*** Opening ENTRIES SUPPLIED ***

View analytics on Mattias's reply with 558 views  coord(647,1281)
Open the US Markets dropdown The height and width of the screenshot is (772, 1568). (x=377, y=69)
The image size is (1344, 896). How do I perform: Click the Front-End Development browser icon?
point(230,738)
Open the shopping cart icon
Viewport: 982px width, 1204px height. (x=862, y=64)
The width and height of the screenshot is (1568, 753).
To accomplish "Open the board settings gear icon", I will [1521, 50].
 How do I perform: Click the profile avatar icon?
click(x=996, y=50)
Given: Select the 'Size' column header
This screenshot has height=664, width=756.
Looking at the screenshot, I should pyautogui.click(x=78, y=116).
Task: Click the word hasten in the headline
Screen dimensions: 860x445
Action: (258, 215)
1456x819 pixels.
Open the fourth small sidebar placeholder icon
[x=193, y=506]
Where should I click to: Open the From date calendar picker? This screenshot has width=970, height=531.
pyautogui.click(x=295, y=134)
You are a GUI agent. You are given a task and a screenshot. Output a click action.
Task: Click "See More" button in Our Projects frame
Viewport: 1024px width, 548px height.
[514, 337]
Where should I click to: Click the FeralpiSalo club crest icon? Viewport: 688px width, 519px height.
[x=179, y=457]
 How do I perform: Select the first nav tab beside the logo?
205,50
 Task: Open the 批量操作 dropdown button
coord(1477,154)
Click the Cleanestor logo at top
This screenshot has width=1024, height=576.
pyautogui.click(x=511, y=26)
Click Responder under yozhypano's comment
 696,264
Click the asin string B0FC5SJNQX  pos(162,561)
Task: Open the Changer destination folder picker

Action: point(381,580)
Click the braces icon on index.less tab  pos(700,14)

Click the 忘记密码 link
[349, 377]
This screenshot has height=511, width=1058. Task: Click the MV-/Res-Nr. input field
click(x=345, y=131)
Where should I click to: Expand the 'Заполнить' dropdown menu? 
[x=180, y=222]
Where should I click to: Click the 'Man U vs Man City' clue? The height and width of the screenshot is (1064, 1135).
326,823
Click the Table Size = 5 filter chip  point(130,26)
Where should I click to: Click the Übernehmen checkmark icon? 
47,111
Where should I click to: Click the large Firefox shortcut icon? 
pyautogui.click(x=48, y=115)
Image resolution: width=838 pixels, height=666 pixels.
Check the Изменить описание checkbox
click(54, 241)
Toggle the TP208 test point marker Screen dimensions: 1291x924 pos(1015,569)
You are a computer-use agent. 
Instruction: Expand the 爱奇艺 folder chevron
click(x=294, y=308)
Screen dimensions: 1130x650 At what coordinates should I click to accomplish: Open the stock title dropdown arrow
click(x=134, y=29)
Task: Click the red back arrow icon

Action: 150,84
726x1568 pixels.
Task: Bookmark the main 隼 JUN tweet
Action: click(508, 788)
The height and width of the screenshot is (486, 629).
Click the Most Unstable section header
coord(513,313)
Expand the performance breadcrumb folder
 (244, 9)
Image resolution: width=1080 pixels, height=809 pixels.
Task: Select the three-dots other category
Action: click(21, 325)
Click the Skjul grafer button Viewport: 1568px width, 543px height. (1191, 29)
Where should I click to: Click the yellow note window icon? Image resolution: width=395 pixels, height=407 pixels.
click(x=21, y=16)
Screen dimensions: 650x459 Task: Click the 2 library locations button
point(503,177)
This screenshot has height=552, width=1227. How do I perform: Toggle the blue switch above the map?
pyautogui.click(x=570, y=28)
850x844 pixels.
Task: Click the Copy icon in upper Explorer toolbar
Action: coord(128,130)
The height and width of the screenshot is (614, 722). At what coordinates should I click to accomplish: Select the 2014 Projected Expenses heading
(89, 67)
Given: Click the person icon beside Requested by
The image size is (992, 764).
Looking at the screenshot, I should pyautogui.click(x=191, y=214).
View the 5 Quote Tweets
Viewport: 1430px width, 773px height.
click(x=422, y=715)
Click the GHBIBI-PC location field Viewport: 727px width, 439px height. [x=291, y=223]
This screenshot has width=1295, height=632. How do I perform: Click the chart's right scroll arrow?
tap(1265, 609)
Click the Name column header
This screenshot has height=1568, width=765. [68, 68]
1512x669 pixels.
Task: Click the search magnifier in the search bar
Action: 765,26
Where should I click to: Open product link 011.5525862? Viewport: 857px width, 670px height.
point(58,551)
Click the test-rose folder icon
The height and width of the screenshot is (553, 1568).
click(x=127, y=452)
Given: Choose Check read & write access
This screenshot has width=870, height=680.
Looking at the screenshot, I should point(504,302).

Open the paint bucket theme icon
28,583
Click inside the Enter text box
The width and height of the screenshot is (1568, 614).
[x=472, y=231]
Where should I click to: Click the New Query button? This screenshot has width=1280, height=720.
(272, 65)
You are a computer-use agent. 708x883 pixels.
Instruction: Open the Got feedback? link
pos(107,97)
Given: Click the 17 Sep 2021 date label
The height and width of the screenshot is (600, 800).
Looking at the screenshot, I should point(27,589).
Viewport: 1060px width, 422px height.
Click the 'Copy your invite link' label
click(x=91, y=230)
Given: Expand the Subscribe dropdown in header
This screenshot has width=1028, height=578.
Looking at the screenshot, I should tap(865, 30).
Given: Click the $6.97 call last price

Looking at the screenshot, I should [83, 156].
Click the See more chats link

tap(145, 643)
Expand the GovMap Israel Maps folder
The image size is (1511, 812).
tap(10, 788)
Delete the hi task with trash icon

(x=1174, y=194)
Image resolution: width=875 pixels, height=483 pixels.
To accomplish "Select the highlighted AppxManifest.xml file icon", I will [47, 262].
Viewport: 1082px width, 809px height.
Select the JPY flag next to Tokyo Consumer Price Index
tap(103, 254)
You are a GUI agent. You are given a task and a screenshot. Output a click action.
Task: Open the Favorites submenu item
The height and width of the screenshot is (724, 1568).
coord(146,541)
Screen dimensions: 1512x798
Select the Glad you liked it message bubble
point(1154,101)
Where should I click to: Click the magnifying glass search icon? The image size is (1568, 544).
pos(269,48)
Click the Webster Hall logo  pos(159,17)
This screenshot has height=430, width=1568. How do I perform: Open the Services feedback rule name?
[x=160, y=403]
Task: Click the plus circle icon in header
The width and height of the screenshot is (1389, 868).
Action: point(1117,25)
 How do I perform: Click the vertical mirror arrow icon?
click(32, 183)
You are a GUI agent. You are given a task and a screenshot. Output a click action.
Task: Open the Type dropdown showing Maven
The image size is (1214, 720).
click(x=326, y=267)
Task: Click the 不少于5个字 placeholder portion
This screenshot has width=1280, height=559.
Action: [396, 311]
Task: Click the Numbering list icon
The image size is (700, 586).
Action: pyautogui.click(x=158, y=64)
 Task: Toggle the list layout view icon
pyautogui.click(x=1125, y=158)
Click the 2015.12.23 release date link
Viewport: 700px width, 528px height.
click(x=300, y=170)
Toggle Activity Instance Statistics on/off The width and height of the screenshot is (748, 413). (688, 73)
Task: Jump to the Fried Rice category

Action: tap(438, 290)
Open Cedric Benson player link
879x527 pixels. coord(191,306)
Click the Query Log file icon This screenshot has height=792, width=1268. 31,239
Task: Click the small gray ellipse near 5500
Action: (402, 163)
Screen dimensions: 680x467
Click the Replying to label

*** Closing ENTRIES SUPPLIED ***

The data must be printed verbatim, line by line.

# RESULT
View analytics on Mattias's reply with 558 views  coord(647,1281)
Open the US Markets dropdown The height and width of the screenshot is (772, 1568). (x=377, y=69)
The image size is (1344, 896). How do I perform: Click the Front-End Development browser icon?
point(230,738)
Open the shopping cart icon
Viewport: 982px width, 1204px height. (x=862, y=64)
The width and height of the screenshot is (1568, 753).
To accomplish "Open the board settings gear icon", I will [1521, 50].
 How do I perform: Click the profile avatar icon?
click(x=996, y=50)
Given: Select the 'Size' column header
This screenshot has height=664, width=756.
Looking at the screenshot, I should pyautogui.click(x=78, y=116).
Task: Click the word hasten in the headline
Screen dimensions: 860x445
Action: (258, 215)
1456x819 pixels.
Open the fourth small sidebar placeholder icon
[x=193, y=506]
Where should I click to: Open the From date calendar picker? This screenshot has width=970, height=531.
pyautogui.click(x=295, y=134)
You are a GUI agent. You are given a task and a screenshot. Output a click action.
Task: Click "See More" button in Our Projects frame
Viewport: 1024px width, 548px height.
[514, 337]
Where should I click to: Click the FeralpiSalo club crest icon? Viewport: 688px width, 519px height.
[x=179, y=457]
 How do I perform: Select the first nav tab beside the logo?
205,50
 Task: Open the 批量操作 dropdown button
coord(1477,154)
Click the Cleanestor logo at top
This screenshot has width=1024, height=576.
pyautogui.click(x=511, y=26)
Click Responder under yozhypano's comment
 696,264
Click the asin string B0FC5SJNQX  pos(162,561)
Task: Open the Changer destination folder picker

Action: point(381,580)
Click the braces icon on index.less tab  pos(700,14)

Click the 忘记密码 link
[349, 377]
This screenshot has height=511, width=1058. Task: Click the MV-/Res-Nr. input field
click(x=345, y=131)
Where should I click to: Expand the 'Заполнить' dropdown menu? 
[x=180, y=222]
Where should I click to: Click the 'Man U vs Man City' clue? The height and width of the screenshot is (1064, 1135).
326,823
Click the Table Size = 5 filter chip  point(130,26)
Where should I click to: Click the Übernehmen checkmark icon? 
47,111
Where should I click to: Click the large Firefox shortcut icon? 
pyautogui.click(x=48, y=115)
Image resolution: width=838 pixels, height=666 pixels.
Check the Изменить описание checkbox
click(54, 241)
Toggle the TP208 test point marker Screen dimensions: 1291x924 pos(1015,569)
You are a computer-use agent. 
Instruction: Expand the 爱奇艺 folder chevron
click(x=294, y=308)
Screen dimensions: 1130x650 At what coordinates should I click to accomplish: Open the stock title dropdown arrow
click(x=134, y=29)
Task: Click the red back arrow icon

Action: 150,84
726x1568 pixels.
Task: Bookmark the main 隼 JUN tweet
Action: click(508, 788)
The height and width of the screenshot is (486, 629).
Click the Most Unstable section header
coord(513,313)
Expand the performance breadcrumb folder
 (244, 9)
Image resolution: width=1080 pixels, height=809 pixels.
Task: Select the three-dots other category
Action: click(21, 325)
Click the Skjul grafer button Viewport: 1568px width, 543px height. (1191, 29)
Where should I click to: Click the yellow note window icon? Image resolution: width=395 pixels, height=407 pixels.
click(x=21, y=16)
Screen dimensions: 650x459 Task: Click the 2 library locations button
point(503,177)
This screenshot has height=552, width=1227. How do I perform: Toggle the blue switch above the map?
pyautogui.click(x=570, y=28)
850x844 pixels.
Task: Click the Copy icon in upper Explorer toolbar
Action: coord(128,130)
The height and width of the screenshot is (614, 722). At what coordinates should I click to accomplish: Select the 2014 Projected Expenses heading
(89, 67)
Given: Click the person icon beside Requested by
The image size is (992, 764).
Looking at the screenshot, I should pyautogui.click(x=191, y=214).
View the 5 Quote Tweets
Viewport: 1430px width, 773px height.
click(x=422, y=715)
Click the GHBIBI-PC location field Viewport: 727px width, 439px height. [x=291, y=223]
This screenshot has width=1295, height=632. How do I perform: Click the chart's right scroll arrow?
tap(1265, 609)
Click the Name column header
This screenshot has height=1568, width=765. [68, 68]
1512x669 pixels.
Task: Click the search magnifier in the search bar
Action: 765,26
Where should I click to: Open product link 011.5525862? Viewport: 857px width, 670px height.
point(58,551)
Click the test-rose folder icon
The height and width of the screenshot is (553, 1568).
click(x=127, y=452)
Given: Choose Check read & write access
This screenshot has width=870, height=680.
Looking at the screenshot, I should point(504,302).

Open the paint bucket theme icon
28,583
Click inside the Enter text box
The width and height of the screenshot is (1568, 614).
[x=472, y=231]
Where should I click to: Click the New Query button? This screenshot has width=1280, height=720.
(272, 65)
You are a computer-use agent. 708x883 pixels.
Instruction: Open the Got feedback? link
pos(107,97)
Given: Click the 17 Sep 2021 date label
The height and width of the screenshot is (600, 800).
Looking at the screenshot, I should point(27,589).
Viewport: 1060px width, 422px height.
Click the 'Copy your invite link' label
click(x=91, y=230)
Given: Expand the Subscribe dropdown in header
This screenshot has width=1028, height=578.
Looking at the screenshot, I should tap(865, 30).
Given: Click the $6.97 call last price

Looking at the screenshot, I should [83, 156].
Click the See more chats link

tap(145, 643)
Expand the GovMap Israel Maps folder
The image size is (1511, 812).
tap(10, 788)
Delete the hi task with trash icon

(x=1174, y=194)
Image resolution: width=875 pixels, height=483 pixels.
To accomplish "Select the highlighted AppxManifest.xml file icon", I will [47, 262].
Viewport: 1082px width, 809px height.
Select the JPY flag next to Tokyo Consumer Price Index
tap(103, 254)
You are a GUI agent. You are given a task and a screenshot. Output a click action.
Task: Open the Favorites submenu item
The height and width of the screenshot is (724, 1568).
coord(146,541)
Screen dimensions: 1512x798
Select the Glad you liked it message bubble
point(1154,101)
Where should I click to: Click the magnifying glass search icon? The image size is (1568, 544).
pos(269,48)
Click the Webster Hall logo  pos(159,17)
This screenshot has height=430, width=1568. How do I perform: Open the Services feedback rule name?
[x=160, y=403]
Task: Click the plus circle icon in header
The width and height of the screenshot is (1389, 868).
Action: point(1117,25)
 How do I perform: Click the vertical mirror arrow icon?
click(32, 183)
You are a GUI agent. You are given a task and a screenshot. Output a click action.
Task: Open the Type dropdown showing Maven
The image size is (1214, 720).
click(x=326, y=267)
Task: Click the 不少于5个字 placeholder portion
This screenshot has width=1280, height=559.
Action: [396, 311]
Task: Click the Numbering list icon
The image size is (700, 586).
Action: pyautogui.click(x=158, y=64)
 Task: Toggle the list layout view icon
pyautogui.click(x=1125, y=158)
Click the 2015.12.23 release date link
Viewport: 700px width, 528px height.
click(x=300, y=170)
Toggle Activity Instance Statistics on/off The width and height of the screenshot is (748, 413). (688, 73)
Task: Jump to the Fried Rice category

Action: tap(438, 290)
Open Cedric Benson player link
879x527 pixels. coord(191,306)
Click the Query Log file icon This screenshot has height=792, width=1268. 31,239
Task: Click the small gray ellipse near 5500
Action: (402, 163)
Screen dimensions: 680x467
Click the Replying to label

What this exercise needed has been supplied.